- [WHAT YOU NEED TO DO]
Output exactly the lines below from the one containing "You are a GUI" to the last line, both included. Omit pictures.

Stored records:
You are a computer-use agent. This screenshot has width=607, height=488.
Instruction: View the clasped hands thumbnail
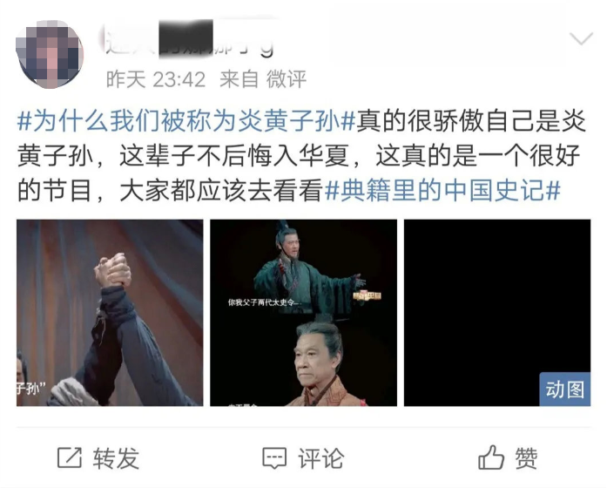(x=110, y=313)
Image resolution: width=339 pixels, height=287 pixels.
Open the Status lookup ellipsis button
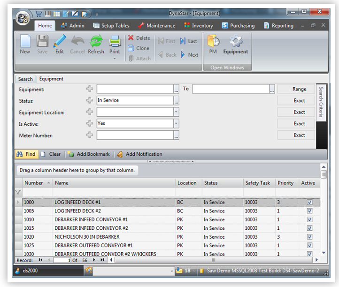click(176, 101)
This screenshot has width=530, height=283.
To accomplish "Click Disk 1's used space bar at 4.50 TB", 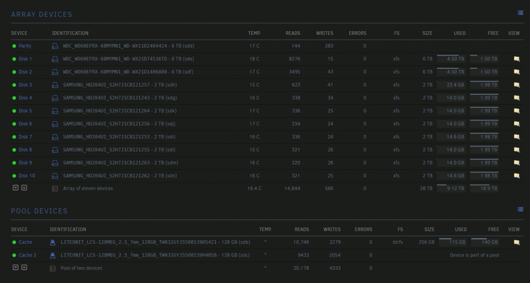I will point(451,59).
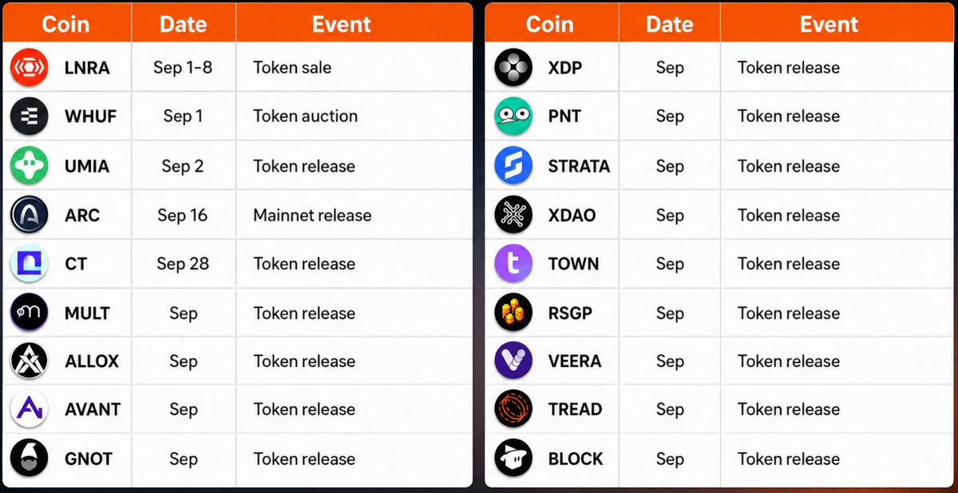Select the Sep 28 date cell
This screenshot has width=958, height=493.
click(x=183, y=264)
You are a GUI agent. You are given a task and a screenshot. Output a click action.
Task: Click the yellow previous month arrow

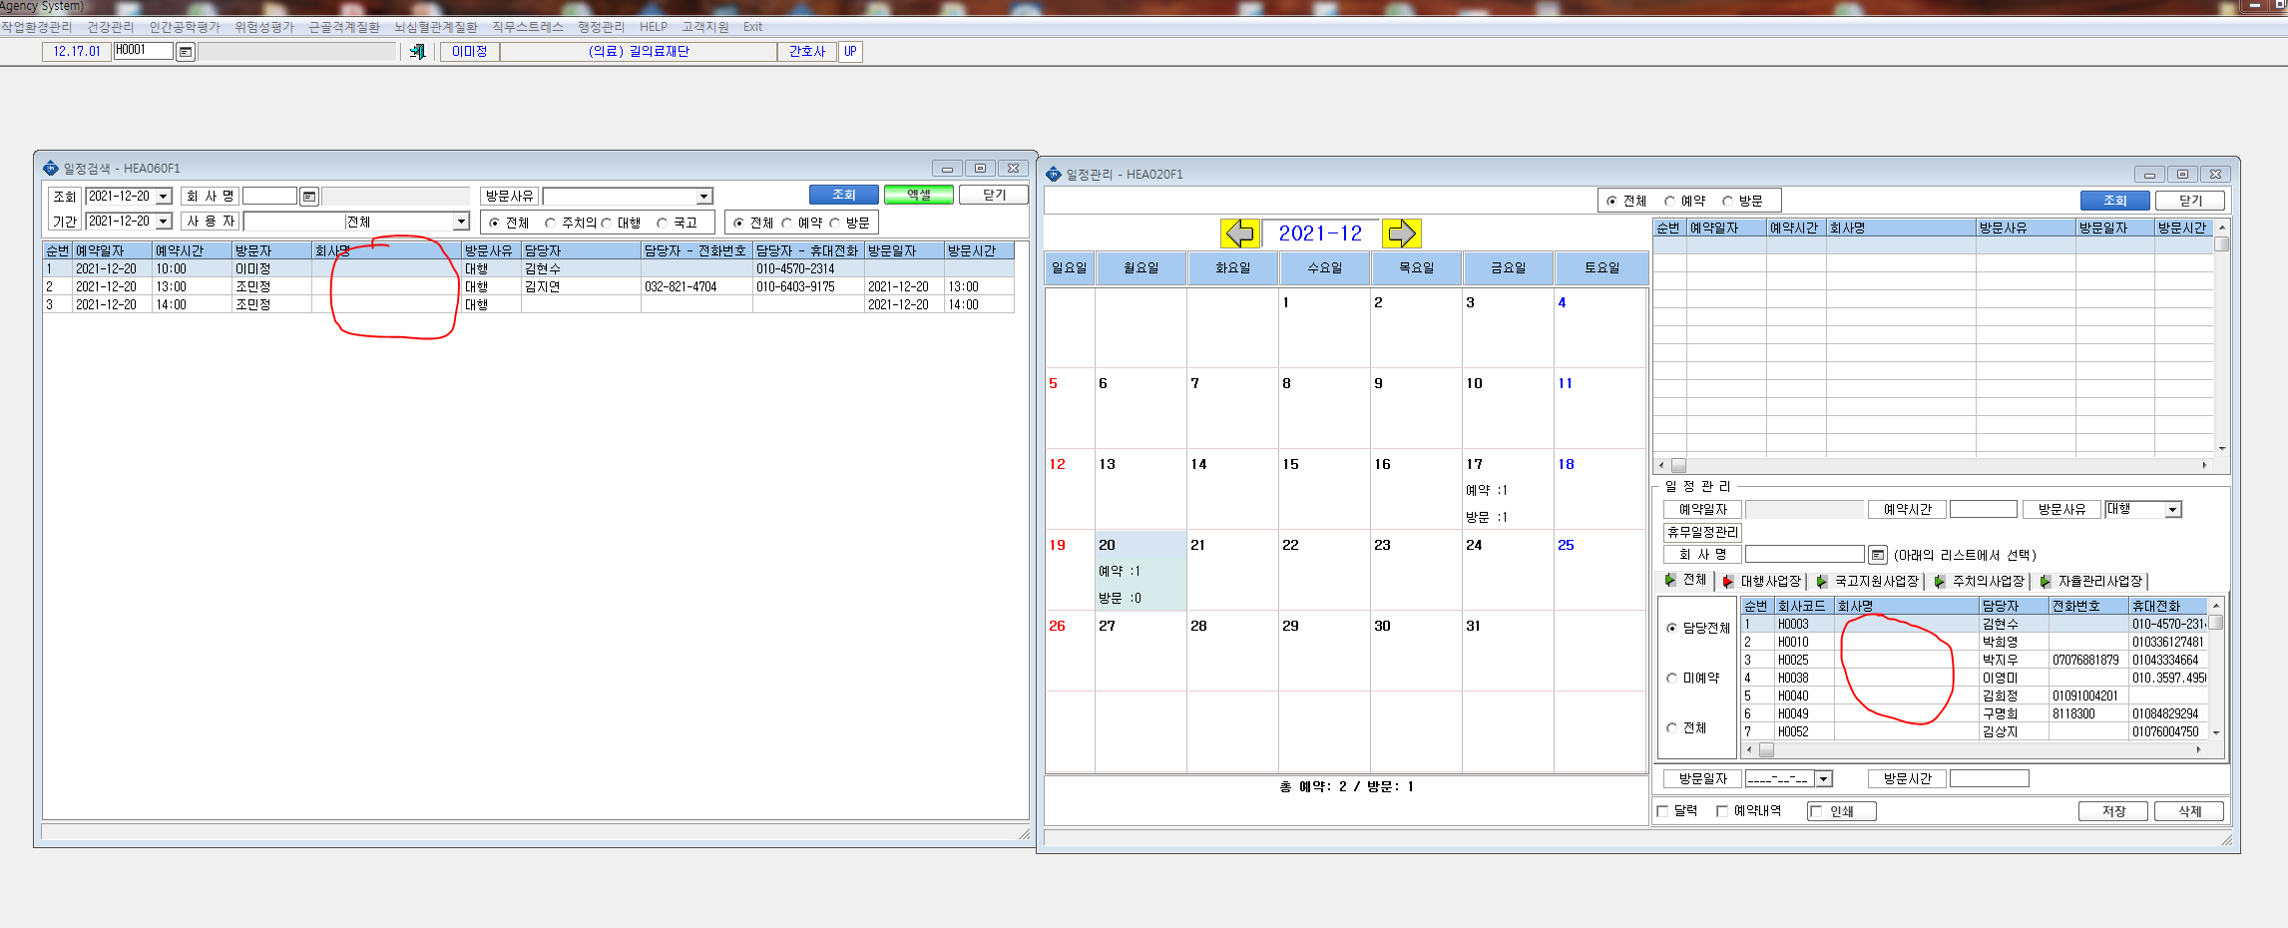pyautogui.click(x=1240, y=233)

- [WRITTEN ANSWER]
You are a GUI agent. You are given a task and a screenshot. Output a click action.
Task: Click the yellow previous month arrow

pyautogui.click(x=1240, y=233)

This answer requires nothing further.